The rise of Asia will bring uncertainty over the next 50 years, but the odds are that the future will be peaceful, said Prime Minister Lee Hsien Loong on Tuesday night.
"Over the next 50 years, the tectonic shifts will be much bigger than anything we have experienced so far," Mr Lee told students at the Nanyang Technological University auditorium.
It is a clear trend that "Asia will rise, and I hope Singapore with it", said the Prime Minister in his speech, adding that technology will change in unpredictable ways, and its impact on society, together with globalisation will grow.
Asia will play a much wider role in world affairs and the gap between itself and the United States and Europe will narrow, though the latter two regions will still be among the most advanced economies, said Mr Lee.

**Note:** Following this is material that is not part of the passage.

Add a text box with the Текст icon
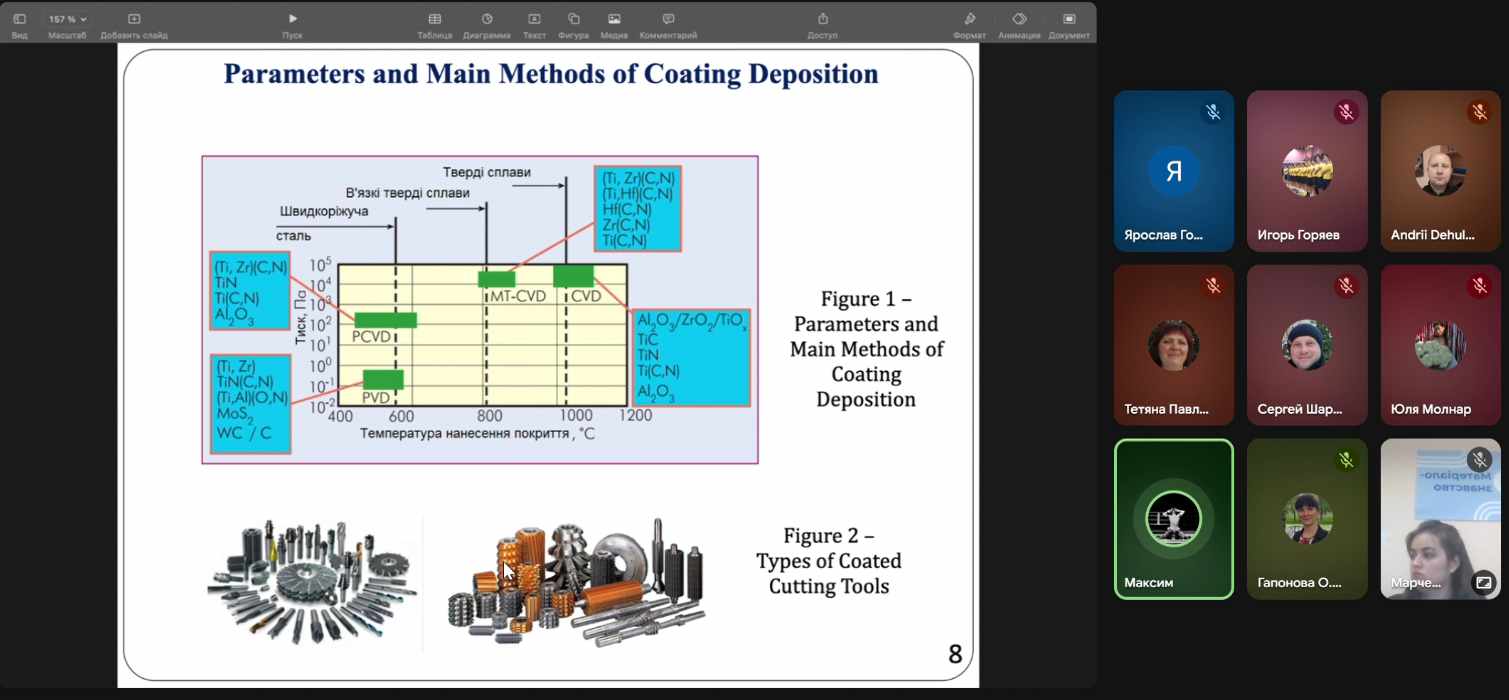This screenshot has width=1509, height=700. [534, 19]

For example, China and India's continued development will carry along the rest of the region, including Singapore. The region's influence in the world also will grow as its culture and lifestyle spreads through movies and music such as the popular song "Gangnam style".

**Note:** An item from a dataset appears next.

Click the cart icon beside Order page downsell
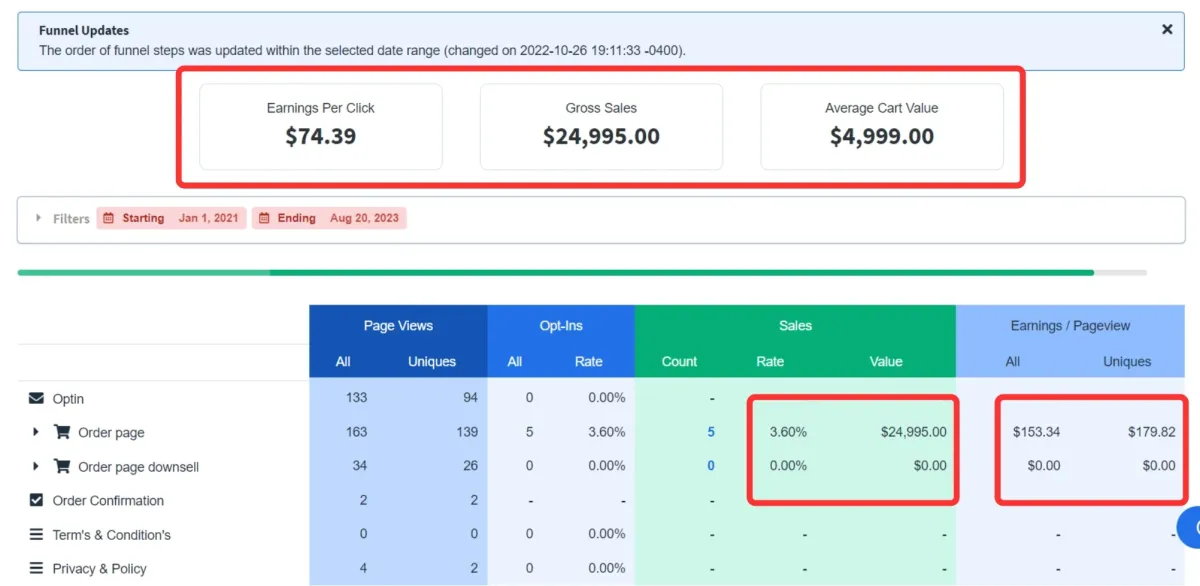The image size is (1200, 586). click(62, 466)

"All this depends on one critical assumption: for the next 50 years, we have peace. We don't have war in Asia, and in the world," Mr Lee emphasised.
The rise of Asia will change the global strategic balance and have "major repercussions" on the world economy, global issues like climate change and international relations, especially between China and the United States.
Though history has shown that such major transitions have traditionally been full of conflict, Mr Lee said he was hopeful that "all the major powers know what went wrong the last time" and want to avoid conflict this time.
This rise will be "very challenging", said Mr Lee, citing current frictions in the South China Sea over maritime rights, and frictions over the Senkaku-Diaoyu islands as "relatively small examples of the problems which can arise".
"I hope all countries manage them peacefully, wisely and with restraint. Net net - the odds are that the future will be peaceful, but it is not a certainty. If you ask me to bet, I will bet on peace, but it's not a certainty. We're in for uncertain but exciting times," he said.